Kendek sat there staring mindlessly at his commander as if mentioning this Xenos horror would render him unfavoured in the eyes of the Emperor.
“Yes, a Screamer Killer, have you ever witnessed one with your own eyes?”
The Guardsman thought for a moment until his flow of mind came back to an even current. He hesitated on his answer,
“No Sir, I don’t believe I have, although training taught me all there is to know about the fearsome Carn-“ the commander hushed him, making his way around his office desk to the deluxe chair the Imperium had kindly given to him in light of past achievements. He dropped noiselessly into the leather furniture and caught eye contact with his guest for an uncomfortable instance which seemed to drag an eternity behind it.

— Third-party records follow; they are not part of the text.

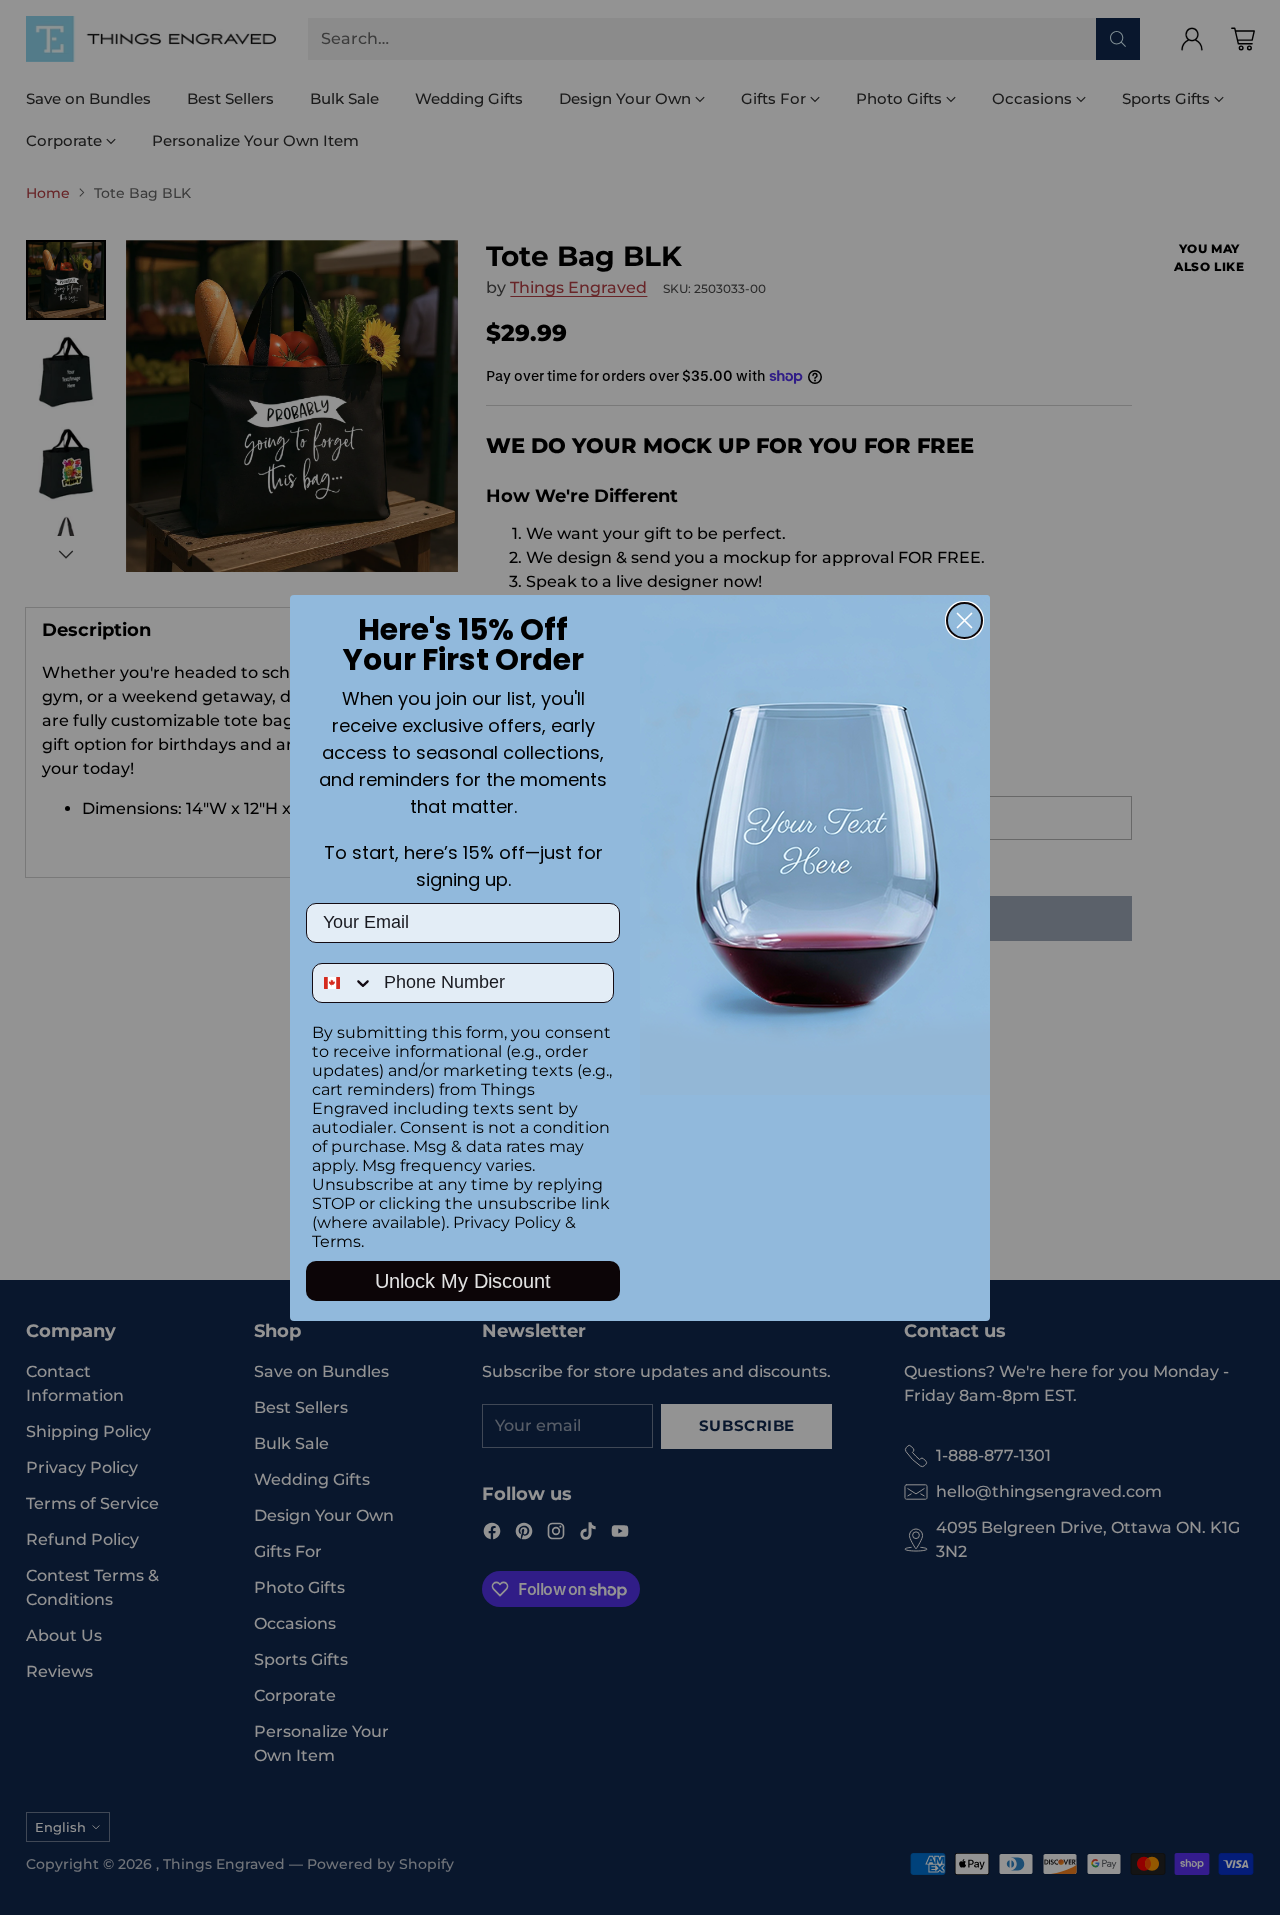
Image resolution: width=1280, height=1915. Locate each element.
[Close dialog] (964, 620)
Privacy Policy (507, 1222)
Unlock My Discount (463, 1281)
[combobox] (343, 983)
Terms (336, 1241)
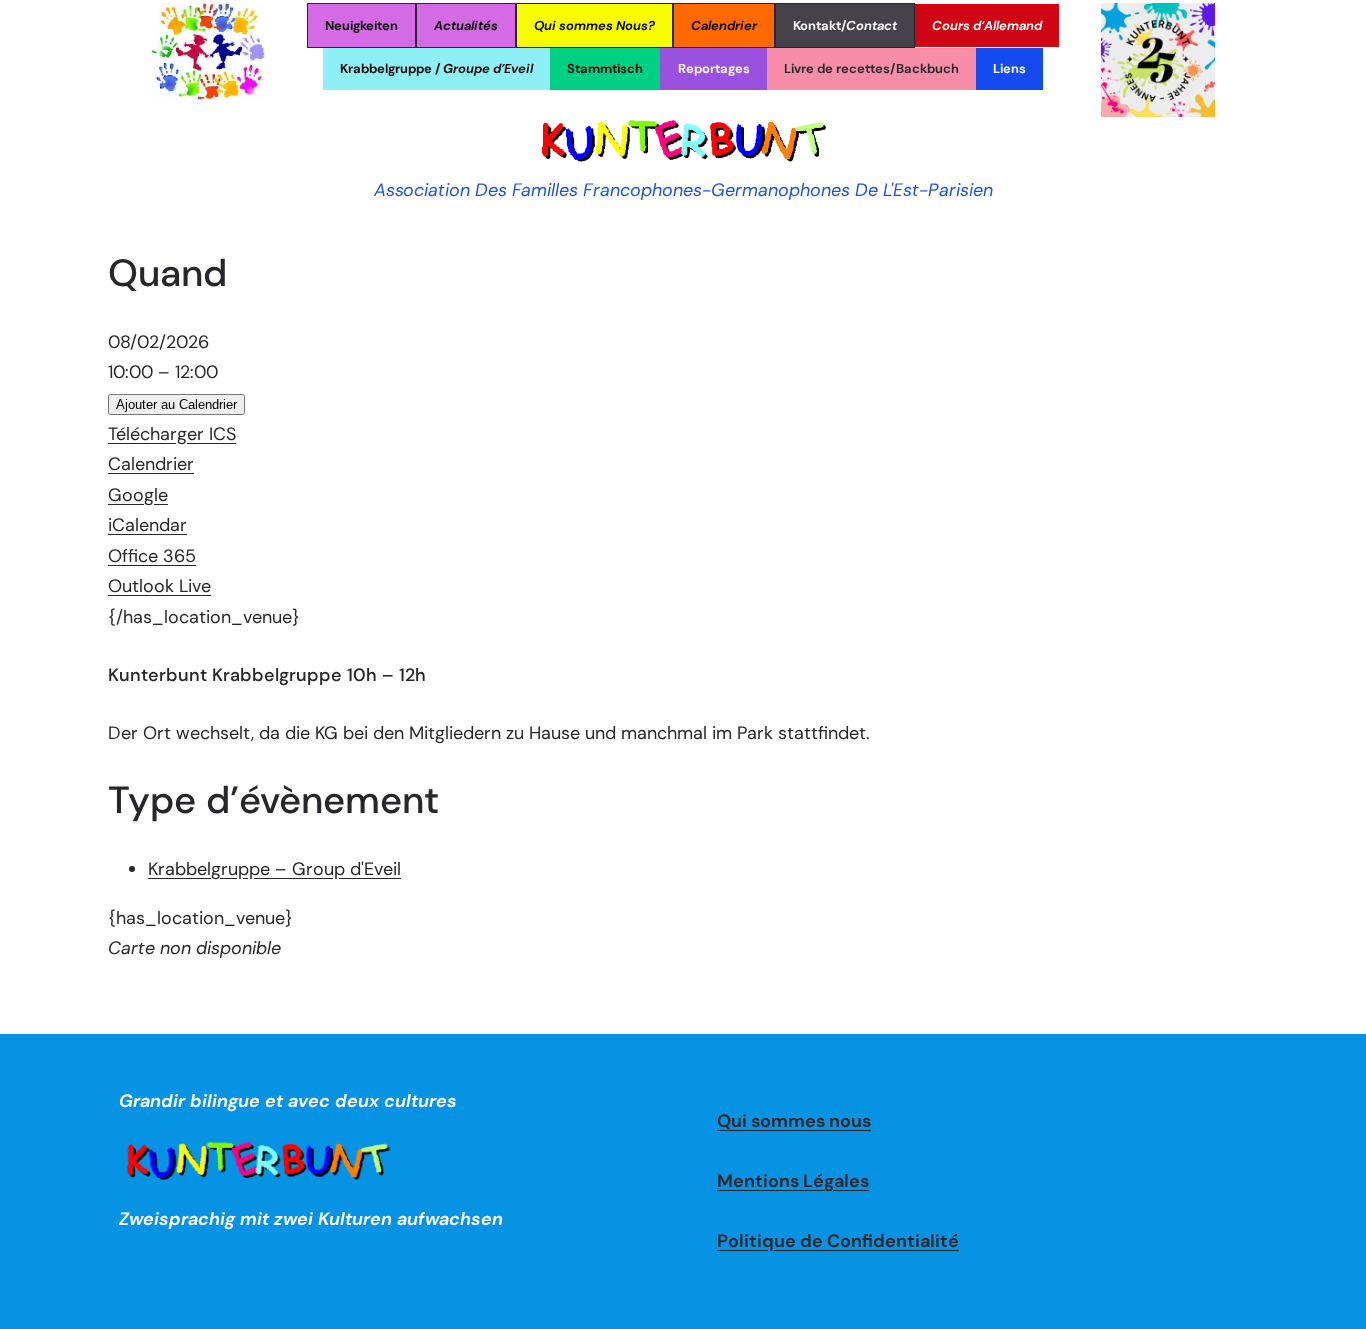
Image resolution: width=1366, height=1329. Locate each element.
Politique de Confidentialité (838, 1241)
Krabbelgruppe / (436, 68)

Finally he spoke, cunning in his tone. “Nothing you have learned from the Guard will ever reveal the true power these beasts have. The sheer amount of alienate muscle work enveloped in steel hard carapace astounds simply from what would be a glimpse of its mass in action.”
Commander Silek turned to his liquor cabinet and began to par himself a drink, Kendek felt his body tighten, something in his commander had changed, and it was not for the better, his commander was not known to indulge in such liquids. Silek took a sip from his mixed spirits.
“These… Tyranids”, the words oozed out of him almost unwillingly, as if the name ‘tyranid’ bothered him.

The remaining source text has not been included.